Beberapa
bulan lalu aku bertemu dengan salah satu editor dari penerbit yang menerbitkan buku-bukuku. Kami duduk
berdua menghabiskan petang hari dengan kopi dan berbagi cerita. Entah sebab
apa, kami seperti dua orang yang sudah kenal lama. Begitu akrab. Dan aku bahkan
tidak segan mengatakan apa saja yang sedangku rencanakan. Beberapa di
antaranya, perihal buku baruku yang akan terbit, dan draf buku puisi yang sudah
kusiapkan dari tahun lalu (bagian ini kau tahu persis bagaimana usaha kerasku).

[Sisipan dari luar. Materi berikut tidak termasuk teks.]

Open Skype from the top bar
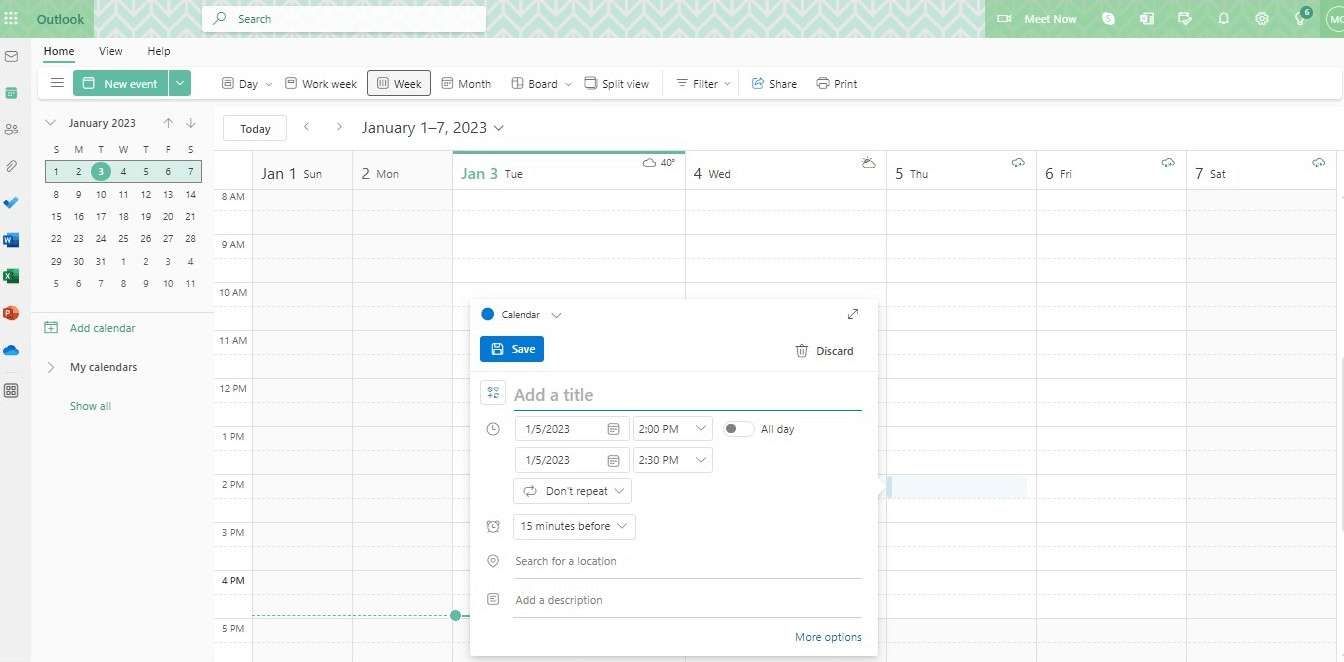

Aku dengan sepenuh hati menceritakan kepadanya, betapa aku ingin sekali menghadiahimu
nanti. Editor itu tersenyum, aku memperlihatkan beberapa puisi yang sudah
kutulis. Dia memintaku segera menyelesaikan draf buku puisi itu.
Aku
bersemangat, seperti yang pernah kuceritakan kepadamu. Menerbitkan buku puisi
adalah salah satu impian besarku. Aku membutuhkan waktu hampir setahun untuk
menulisnya, dan tidak kurang dua bulan untuk menyuntingnya kembali menjadi satu
draf buku puisi utuh. Draf buku puisi yang akhir bulan lalu kukirim ke
editorku. Dan kabar baiknya, editor dan penerbitku tertarik untuk menerbitkan
buku puisi itu. Kau tahu? Satu impian besar bagiku itu mulai terasa semakin
dekat. Dan betapa aku bahagia akan semua itu. Namun aku sedih, kita sekarang
terasa semakin jauh. Meski di hatiku kau tetap saja seseorang yang kucintai
dengan utuh.
Seperti
yang pernah kuceritakan kepadamu. Suatu hari nanti, puisi-puisi akan menjelma
rindu. Akan menjelma rasa kangen akan pelukmu. Akan menjelma keinginan bertemu
dan menghabiskan malam bersamamu. Lalu, seperti biasa, kau akan memintaku
membacakan beberapa puisi untukmu, sebelum kau tertidur di pelukku. Hari itu kita akan mengenang
banyak hal yang terjadi di kota ini. Perihal yang telah kita usahakan sepenuh
jiwa, sebanyak-banyaknya doa. Sepanjang petang kita akan berkeliling kota.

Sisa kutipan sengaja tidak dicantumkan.